Ramirez also addressed council members, detailing how Nida’s civil rights were violated.
“Do you know why Mikey told his wife he hated cops moments before he died? Because he was a good man who was profiled as a gang member and the police repeatedly took his humanity and dignity away,” Ramirez said. “He told the cop to shoot him because he was sick of it. They took his life because he was running for his life.”
Because of their participation in every council meeting, Nida’s family and friends have had to grieve in public and just two weeks ago Ramirez felt as if he’d had enough. He spoke to Jean about no longer attending the meetings.
“With every meeting it’s like opening a wound,” Ramirez said, but after the release of the DA report he’s more motivated than ever to seek justice for Nida.
“If anything, the report just proves that Mikey’s killing was unjust. The officer was wrong for profiling him, so if the initial reaction was wrong, everything that followed was wrong. It was unethical from the beginning,” Ramirez said.
Nida’s family and Ramirez say that Nida has been incorrectly and unfairly characterized as a gang member and attempts have been made to justify his killing by “playing up” the fact that marijuana was found in Nida’s system.

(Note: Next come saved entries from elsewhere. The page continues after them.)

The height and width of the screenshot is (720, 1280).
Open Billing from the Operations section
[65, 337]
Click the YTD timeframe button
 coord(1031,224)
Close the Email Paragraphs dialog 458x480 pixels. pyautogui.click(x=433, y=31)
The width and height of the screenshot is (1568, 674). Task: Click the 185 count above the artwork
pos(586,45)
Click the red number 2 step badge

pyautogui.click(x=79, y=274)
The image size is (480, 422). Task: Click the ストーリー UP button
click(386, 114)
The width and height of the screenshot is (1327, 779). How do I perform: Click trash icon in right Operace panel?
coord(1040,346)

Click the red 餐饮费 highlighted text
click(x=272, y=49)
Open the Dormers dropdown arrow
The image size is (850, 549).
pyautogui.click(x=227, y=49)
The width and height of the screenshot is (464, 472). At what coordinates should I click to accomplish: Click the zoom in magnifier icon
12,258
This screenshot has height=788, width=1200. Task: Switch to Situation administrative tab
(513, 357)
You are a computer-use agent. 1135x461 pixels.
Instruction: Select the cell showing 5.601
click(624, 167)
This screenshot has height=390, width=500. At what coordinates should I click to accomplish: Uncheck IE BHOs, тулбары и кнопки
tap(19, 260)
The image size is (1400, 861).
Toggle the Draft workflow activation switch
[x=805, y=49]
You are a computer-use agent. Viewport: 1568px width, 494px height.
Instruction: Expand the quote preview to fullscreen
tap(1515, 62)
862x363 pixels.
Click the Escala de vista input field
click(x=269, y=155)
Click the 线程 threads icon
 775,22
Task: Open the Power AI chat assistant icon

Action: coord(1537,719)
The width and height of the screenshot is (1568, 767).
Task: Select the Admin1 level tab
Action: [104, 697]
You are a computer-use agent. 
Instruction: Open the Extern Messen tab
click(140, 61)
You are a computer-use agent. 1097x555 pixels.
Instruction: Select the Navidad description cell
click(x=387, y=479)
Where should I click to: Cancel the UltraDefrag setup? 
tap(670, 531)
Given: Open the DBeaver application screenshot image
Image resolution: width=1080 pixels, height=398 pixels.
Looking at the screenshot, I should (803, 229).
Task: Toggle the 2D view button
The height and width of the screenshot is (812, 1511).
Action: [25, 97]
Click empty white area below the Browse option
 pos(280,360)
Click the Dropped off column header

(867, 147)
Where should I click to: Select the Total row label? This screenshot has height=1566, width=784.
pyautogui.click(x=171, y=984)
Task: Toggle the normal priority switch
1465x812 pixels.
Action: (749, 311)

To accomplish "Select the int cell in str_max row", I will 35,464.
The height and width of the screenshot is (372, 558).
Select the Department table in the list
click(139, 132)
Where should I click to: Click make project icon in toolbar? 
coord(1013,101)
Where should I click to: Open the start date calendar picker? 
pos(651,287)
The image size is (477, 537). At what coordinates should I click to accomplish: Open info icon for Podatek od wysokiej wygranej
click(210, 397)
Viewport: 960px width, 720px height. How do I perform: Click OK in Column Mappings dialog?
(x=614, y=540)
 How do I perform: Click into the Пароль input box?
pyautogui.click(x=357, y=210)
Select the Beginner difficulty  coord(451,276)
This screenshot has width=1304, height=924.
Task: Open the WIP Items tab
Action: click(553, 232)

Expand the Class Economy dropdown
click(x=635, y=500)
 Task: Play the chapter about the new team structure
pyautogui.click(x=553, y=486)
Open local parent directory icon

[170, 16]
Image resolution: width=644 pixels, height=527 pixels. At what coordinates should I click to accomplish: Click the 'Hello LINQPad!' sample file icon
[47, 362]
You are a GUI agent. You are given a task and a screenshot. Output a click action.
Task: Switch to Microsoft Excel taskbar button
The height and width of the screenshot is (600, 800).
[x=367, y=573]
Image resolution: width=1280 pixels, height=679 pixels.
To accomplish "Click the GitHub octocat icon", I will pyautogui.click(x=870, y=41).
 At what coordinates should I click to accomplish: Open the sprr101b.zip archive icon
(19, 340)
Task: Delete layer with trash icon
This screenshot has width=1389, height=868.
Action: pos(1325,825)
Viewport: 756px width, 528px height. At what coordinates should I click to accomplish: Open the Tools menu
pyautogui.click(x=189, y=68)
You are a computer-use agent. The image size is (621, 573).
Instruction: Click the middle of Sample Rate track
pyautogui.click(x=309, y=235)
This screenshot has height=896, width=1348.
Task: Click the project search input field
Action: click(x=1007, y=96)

According to Ramirez, Nida had a legal cannabis prescription and had been targeted by Downey police officers in the past because of his appearance.
“He fostered a distrust of the police because he had no confidence in their ability to treat him fairly,” Ramirez said. “When you feel like your life is being threatened – just like the report says – you have a fight or flight reaction and Michael tried to run because he didn’t trust the police and he had no reason to based on the treatment he received before.”
Ramirez says the “Mikey” he knew was a family man, a carpenter who strapped on his work boots each day to “go to war and get dirty for his family.”
A federal judge has set a trial date for the civil case filed by Nida’s family against the city for May 7 in Los Angeles. Until then, the family intends to continue its weekly protests at the intersection where Nida was killed and has promised city officials that they will continue speaking at city council meetings every second and fourth Tuesday of the month.
“We can’t bring Mikey back, but we can use his death as an opportunity to change the Downey Police Department’s policies and inform the public of the prevalence of police brutality. That will be his legacy,” Ramirez said.